[Entries on finding words and elements]
######
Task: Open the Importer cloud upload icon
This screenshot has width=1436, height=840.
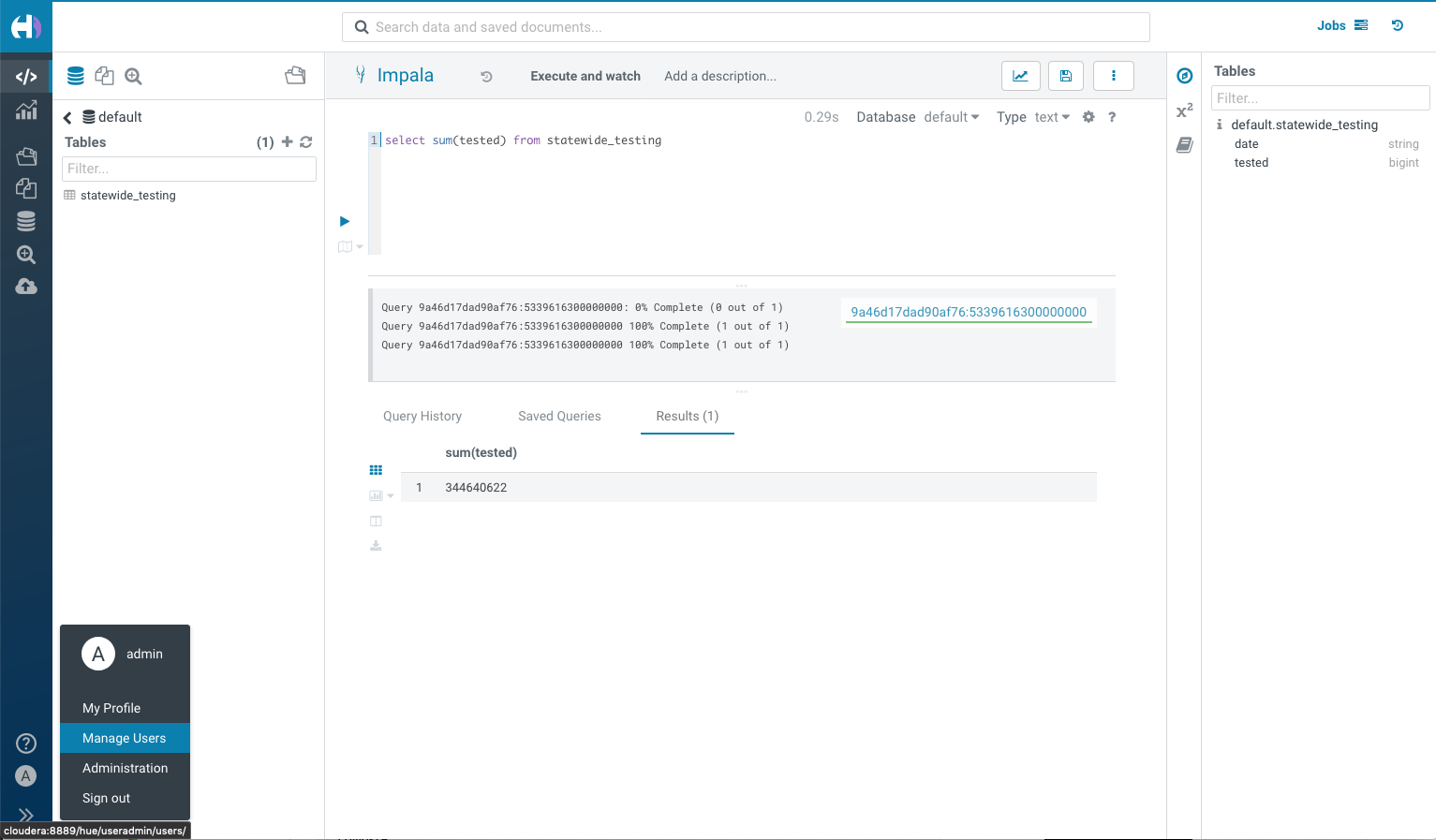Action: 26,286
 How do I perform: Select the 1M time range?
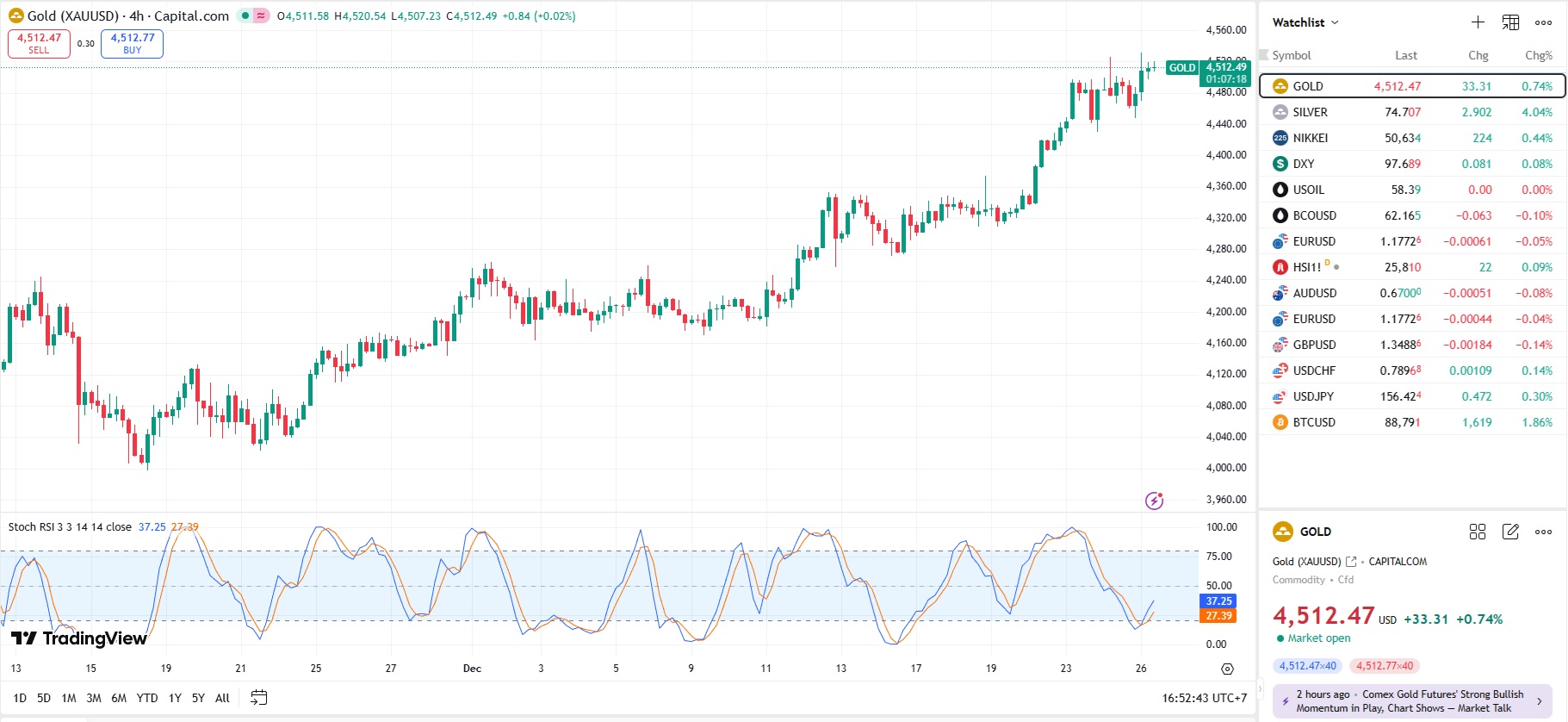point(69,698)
######
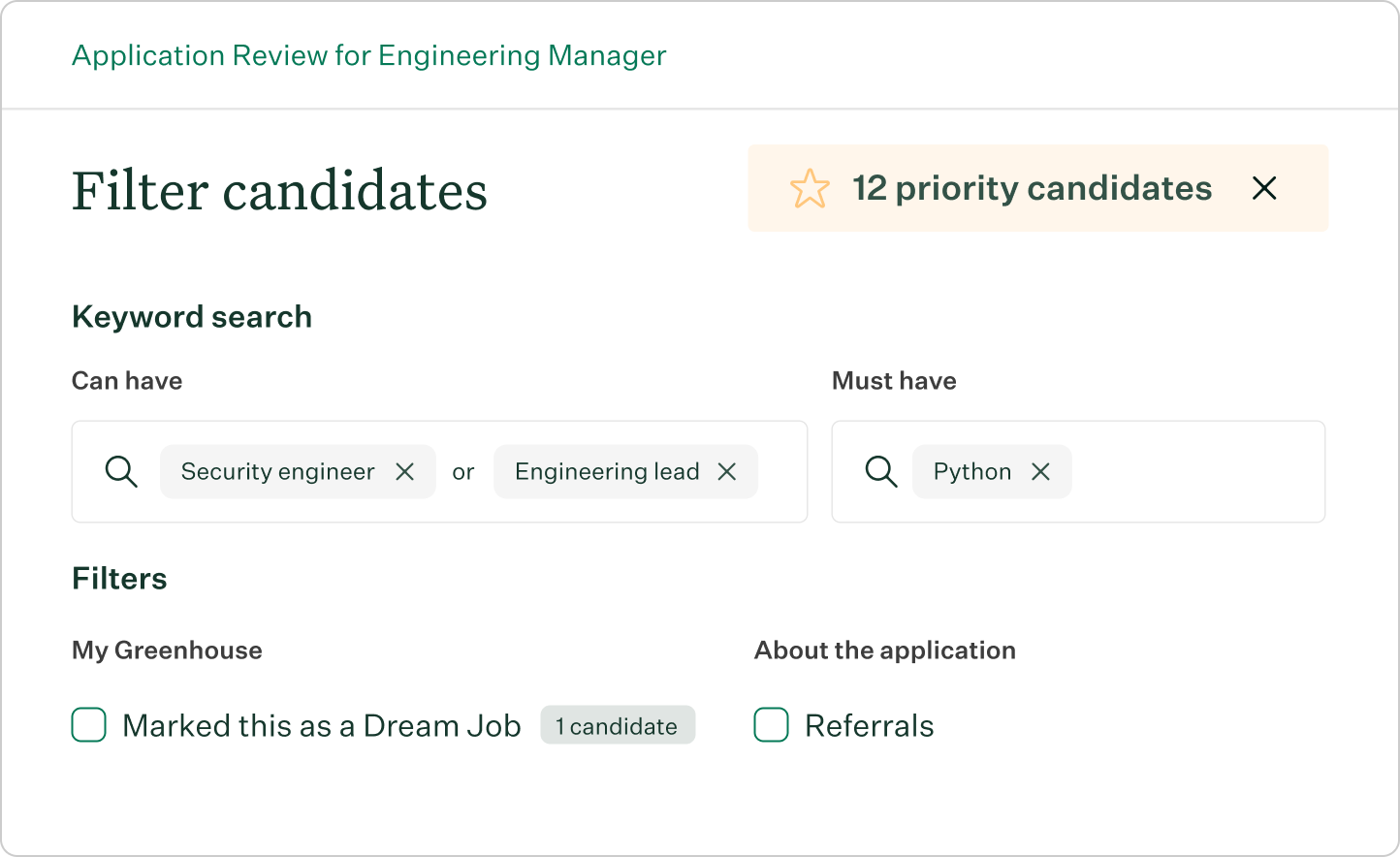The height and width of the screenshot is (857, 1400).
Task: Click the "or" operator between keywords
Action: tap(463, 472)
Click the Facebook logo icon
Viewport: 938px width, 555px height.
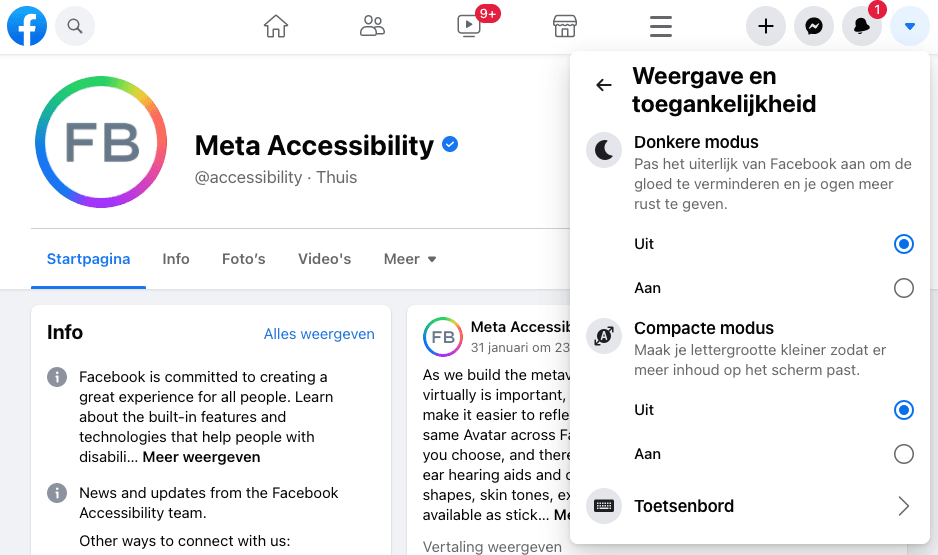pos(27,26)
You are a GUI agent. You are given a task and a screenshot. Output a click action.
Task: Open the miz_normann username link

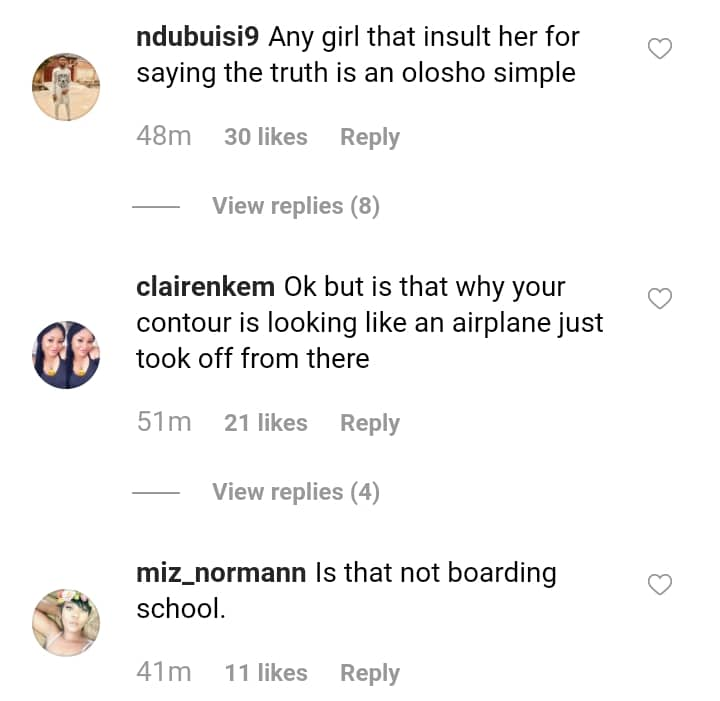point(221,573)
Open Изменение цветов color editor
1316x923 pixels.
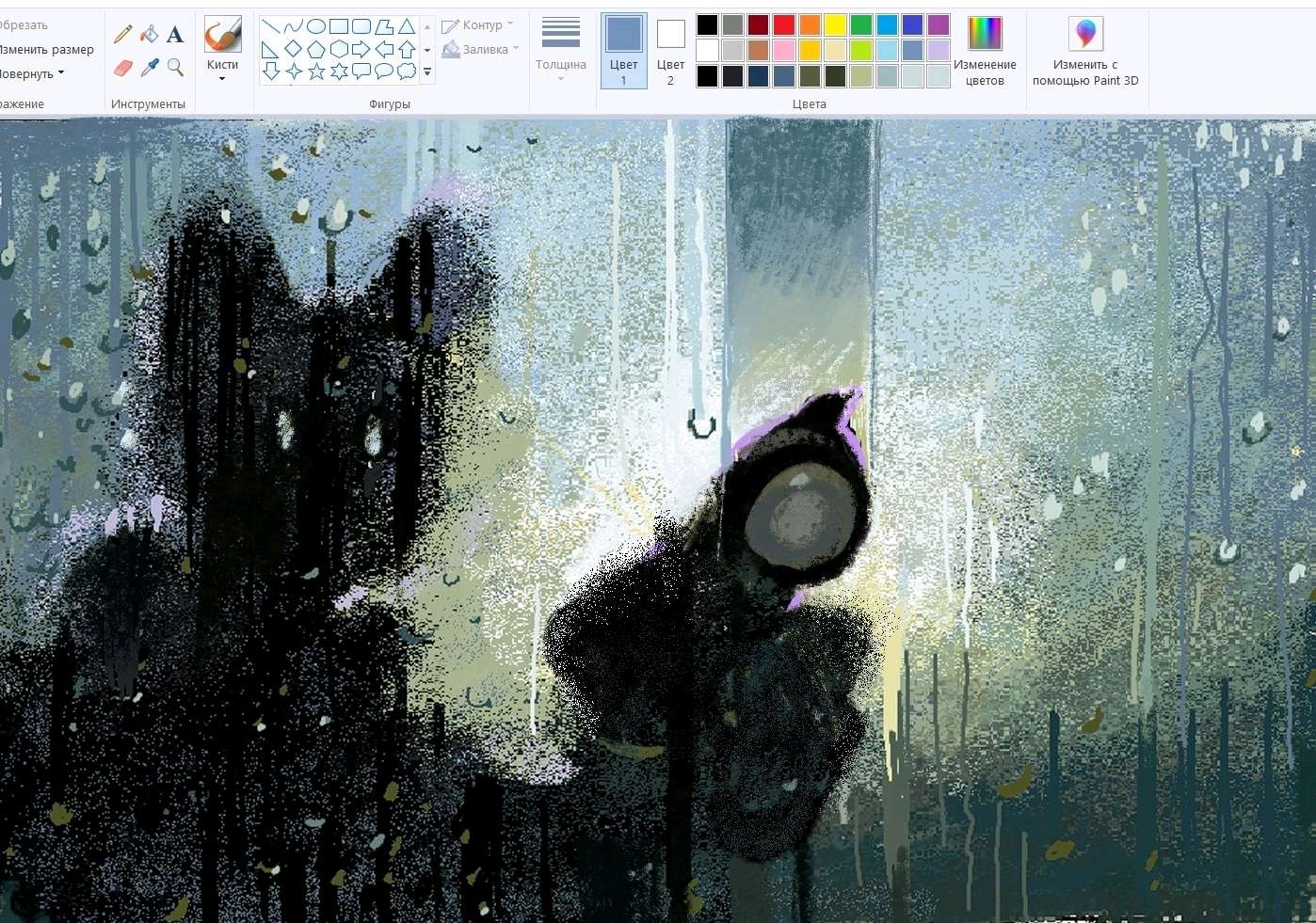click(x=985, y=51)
######
- [THE PROBLEM]:
Can you rewrite the records from the line with "Task: Open the Importer cloud upload icon" to the line with "point(69,698)", putting "period" in place of "time range" and changing nothing else? Leave the pictures out.

- [CORRECT RESPONSE]:
Task: Open the Importer cloud upload icon
This screenshot has width=1436, height=840.
Action: 26,286
 How do I perform: Select the 1M period?
point(69,698)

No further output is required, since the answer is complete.